The thought came to me without warning. I felt this urge to make a mockery of how people were living their lives or enjoying their time. At least I had something to say at the moment on the social media. That’s what it was made for after all. It feels good that I have control over people’s lives. So much that I block the lives of those I live with — to use them. So much that I can twist their hands, pull hairs, control their thoughts, wipe off their talent, their knowledge just by making a mockery.
What I can’t do is to help someone in the time of need if it doesn’t buy me some praise. I have loudspeakers around me who are just worried about why God has given them their lives or why they are acting without their permission. So, you will be taken to a rehab centre. Don’t ask me why? It’s your need not mine, my concern.
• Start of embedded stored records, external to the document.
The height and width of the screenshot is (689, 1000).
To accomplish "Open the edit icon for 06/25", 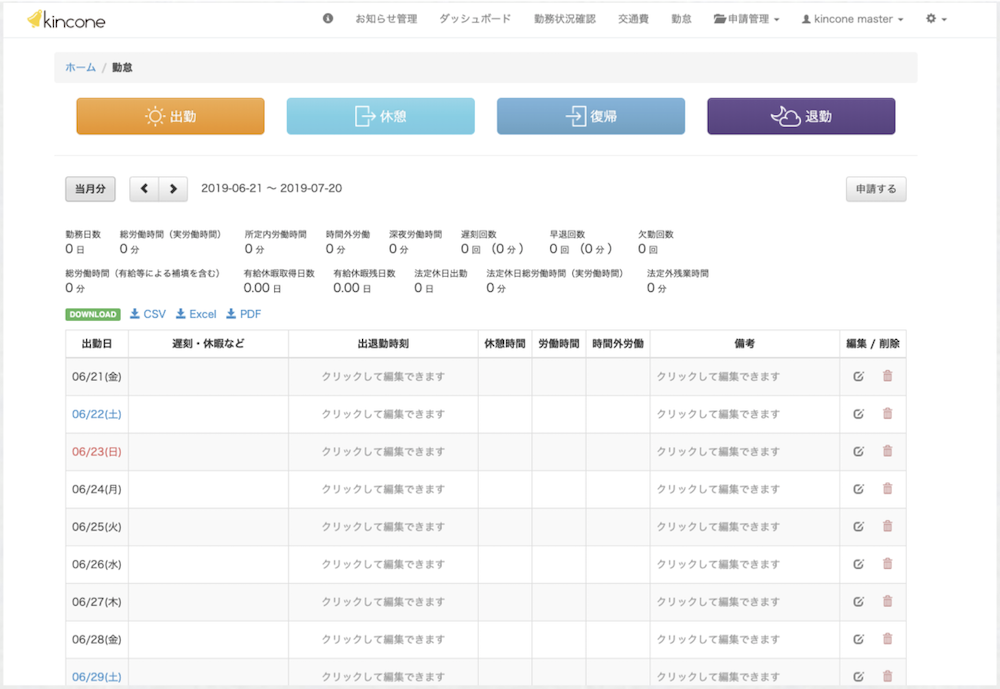I will click(858, 527).
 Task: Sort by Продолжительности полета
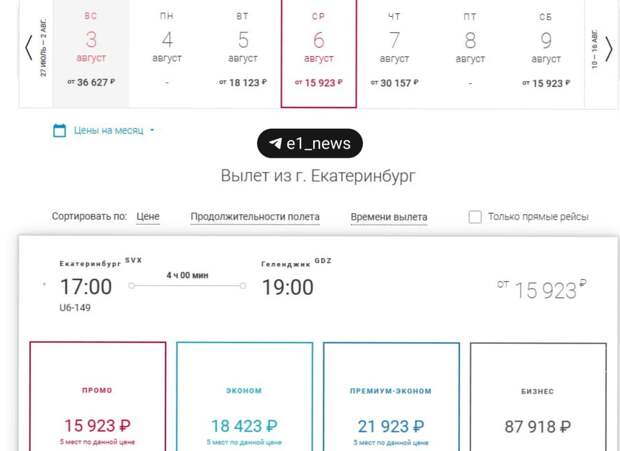click(x=255, y=217)
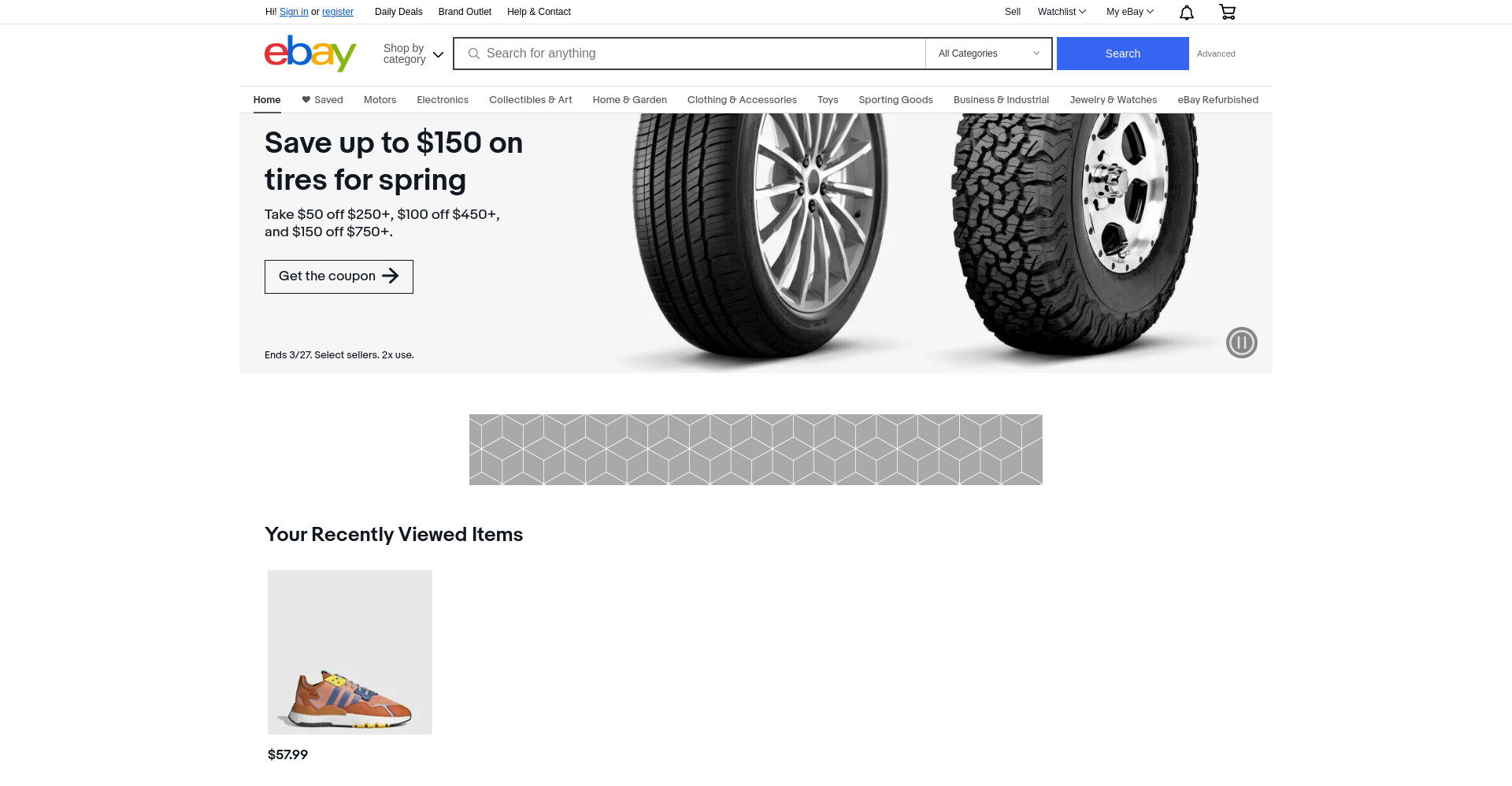Click the arrow on Get the coupon

[x=391, y=276]
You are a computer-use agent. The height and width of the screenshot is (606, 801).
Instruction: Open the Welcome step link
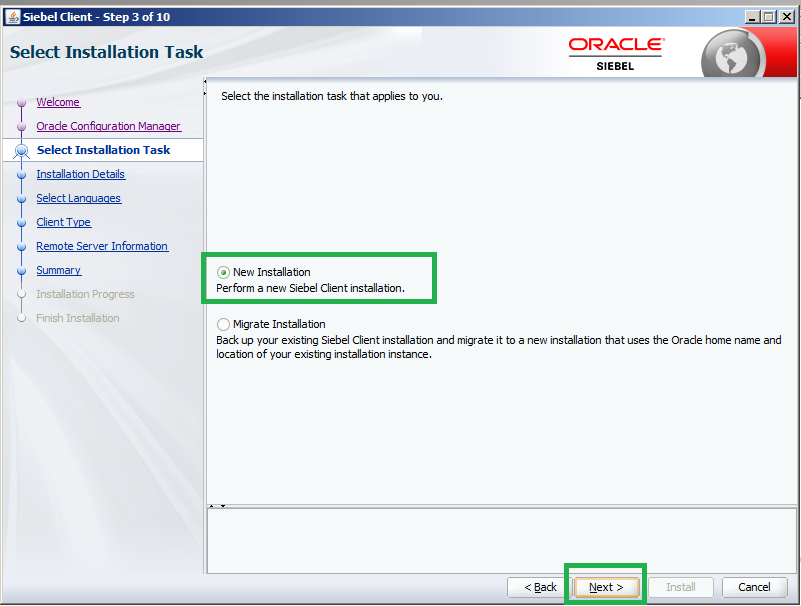[x=57, y=102]
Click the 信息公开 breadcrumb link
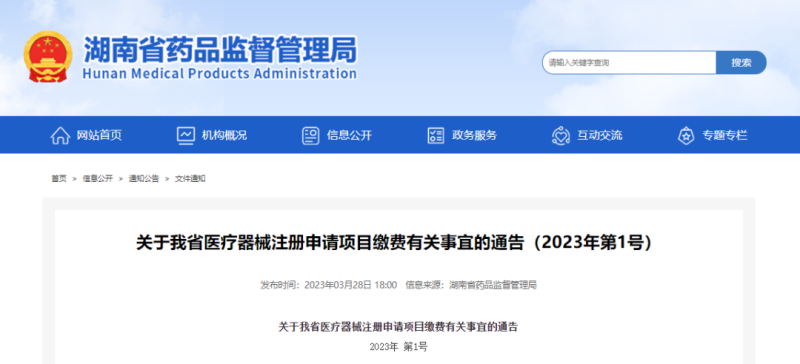 (98, 179)
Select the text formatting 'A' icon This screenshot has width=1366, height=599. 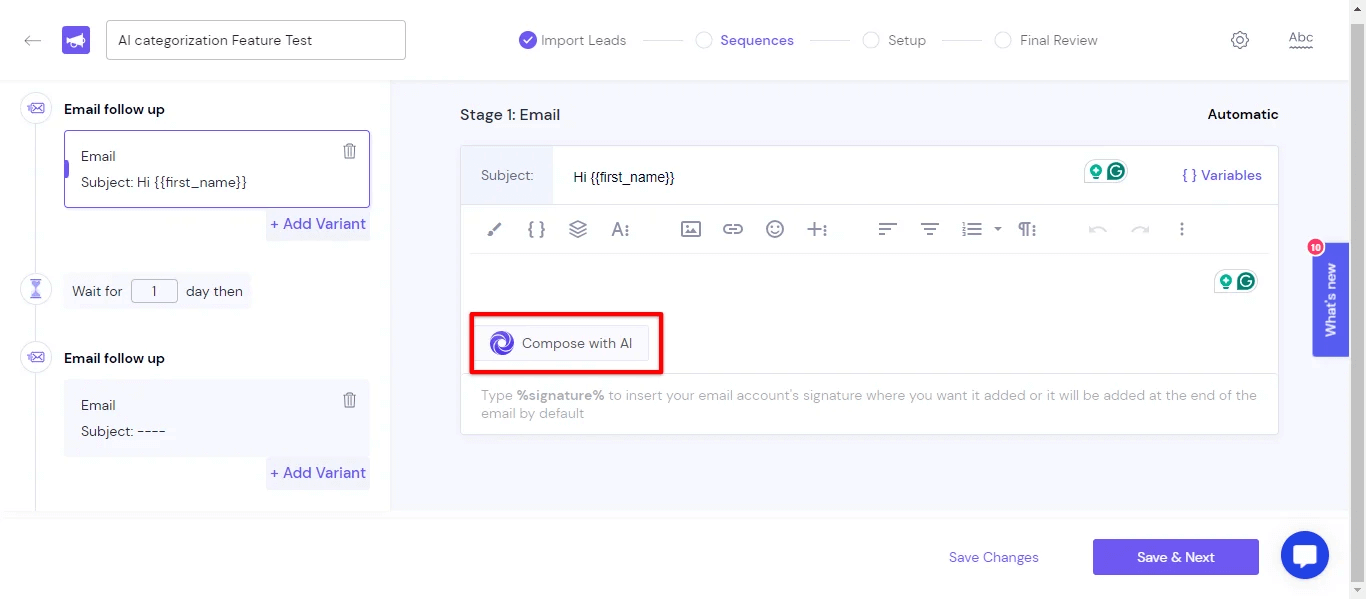[620, 229]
I am horrible to the hilt. I know I have more of the things to be laughed at than others but that’s how I am.
You have no idea who I am. I know when I holler at someone unleashing the torrent of abuse on the whim I think she will cringe. I know why she needs the pin-drop silence and never trusts anyone around. I know that everyone knows that she is treated like shit and is still alive. That’s how I try my best to make them see her worth. She will fight for her worth because everyone who heard his hollering snd can mistreat her. I make it more convenient than a dollop of ice cream. I think it’s convenient to rob her identity, her honour and rights and make her feel unworthy. No, I am not perfect. I am the worst. My only goodness is fault-finding. That’s how I am good. I know whatever I accuse of my targets, I possess that ten times more. That’s what I embody so I just make use of her reactions.
Sometimes I haul my daughter over coals. Whenever I claw at someone to the point of bleeding, remind them how bad or unworthy they are, a little smaller, a little less, I find this sense of control…that I don’t have over myself. I read fathers rape and abuse. Some fathers just facilitate abuse to happen. During wedding ceremonies, a few aunts and sister/daughters-in-laws squeal, whinge and quarrel but that’s another story, I share my stories – my kind of stories. Impersonate or troll and this is all, my social media. Most fathers indulge in this. I was truly worried who relishes whose comments. Some are just at the end of their wits. Maybe it’s kind of superiority, respect, intellect or self-worth or just a little bum-shake. That’s how I want my surroundings. Are you glad that everyone is not the same?
Many people don’t even know the way I abuse. I set my car AC to the full to see her mother fall sick even when she keeps requesting to turn it down. She is sitting in the car that she hadn’t made the full payment. I am the monster alive. Deceitful, know different ways to abuse. I never thought it might ever change. I put her down during illness.
Have you seen some of those women who apprise you of the poor state of the abuser? She retched several times that day.
But I told her that she can’t object the stink bomb and put her on the phone to make her hear what stink bombs are. There was nothing to respond to the filth born. So whatever I wrote, sitting alone, I meditated and offered this murk to her. Even if I can’t protect, I pick something from hither and thither for my usual dramas.
And I know these women who call women the childbearing sofas, an object to be used. I know the burlesque women that lack common courtesy, her stench. My mom was strange. A bit too humble to tolerate her in the hospital. But you see, that’s who they are — sort of making others feel unworthy.
You have got to know the blood bath road shows. After all she is not my daughter so I live with superiority than respect. Flesh is all I am. Money is all I seek. My claws exude the sense of control.
You know my kinda people who are concerned with childbearing sofas and the kind of relationship we keep in our discotheque. We are awestruck that there is a world different than ours, that exists. The two worlds mingled together, everywhere.
And I never thought it can ever change.